In nostalgic terms this short film is a real treat. Here are some highlights:
The opening sequence features a traditional horse-drawn hansom cab trotting over Waterloo Bridge. The cab was driven by Fred Jones who, then aged 75, was old enough to have embarked upon his career long before the combustion engine took over. London’s last horse-drawn cab was withdrawn in 1947.
According to the film, in 1960 there were “about 6,000 taxis in London.” In 2017 that figure now stands at around 25,000, alongside approximately 115,000 private hire cars. The narrator also informs us that in 1960 there were 2,000 less cabs than before the war- a subtle reminder of the impact WWII had on the trade.
One of the older incarnations of the Public Carriage Office (the body responsible for regulating the capital’s taxis) can be glimpsed in the film.
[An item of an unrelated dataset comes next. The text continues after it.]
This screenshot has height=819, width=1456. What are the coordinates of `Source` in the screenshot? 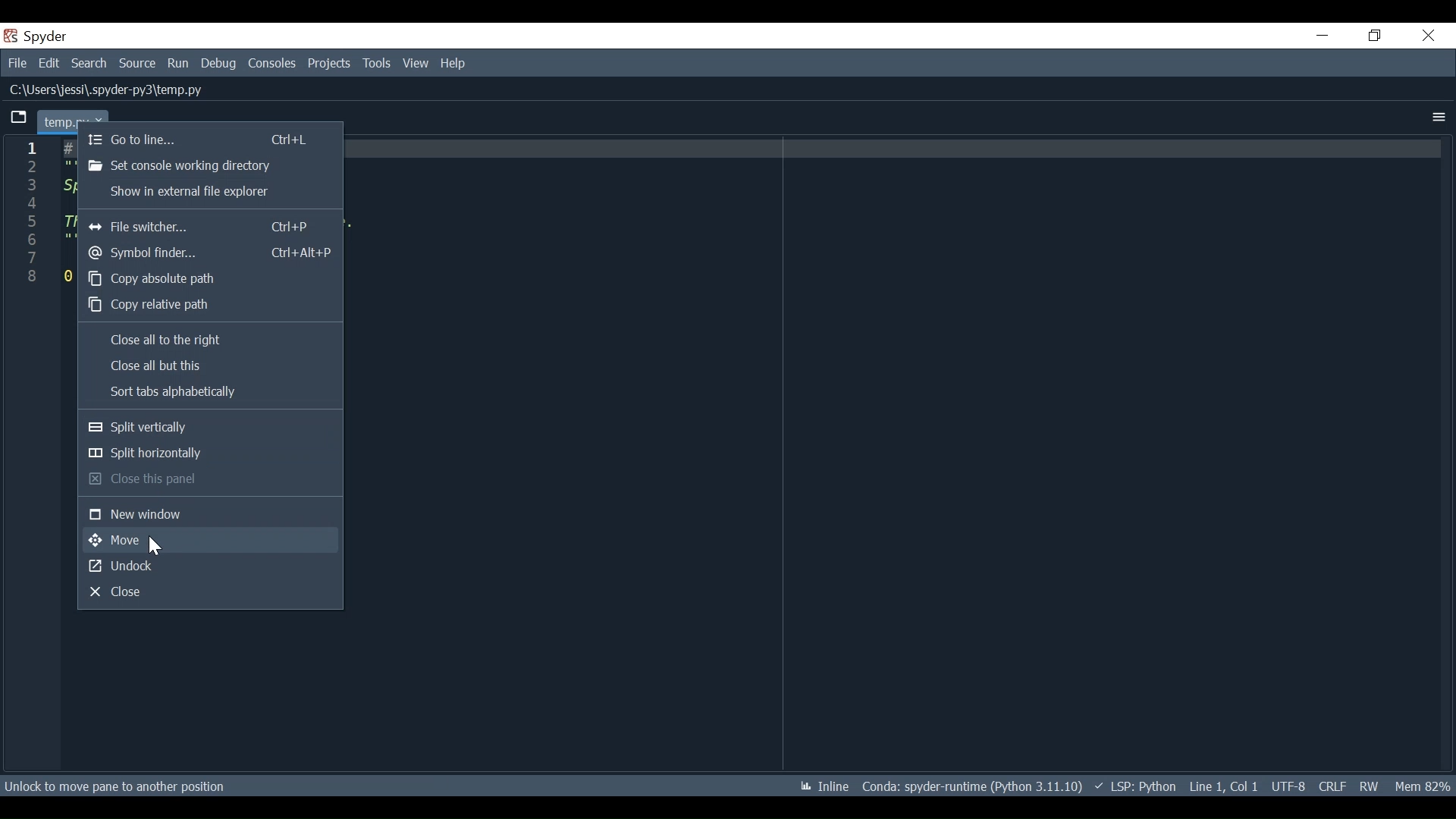 It's located at (137, 64).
In those days it was based at 109 Lambeth Road, moving to Islington’s Penton Street a few years later in 1966. The office is now located in Southwark.
In the early 1960s Knowledge students tended to explore London on bicycles. Mopeds are now the vehicle of choice.
Although this was filmed in the early 1960s, the Knowledge school I attended looked pretty similar to this; big maps, books spread out and lots of anxious students. The school featured here was run by the Royal British Legion for ex-servicemen and was based on Kennington Oval. According to the film, the course took one year in 1960… today the average time to complete The Knowledge is at least four times that.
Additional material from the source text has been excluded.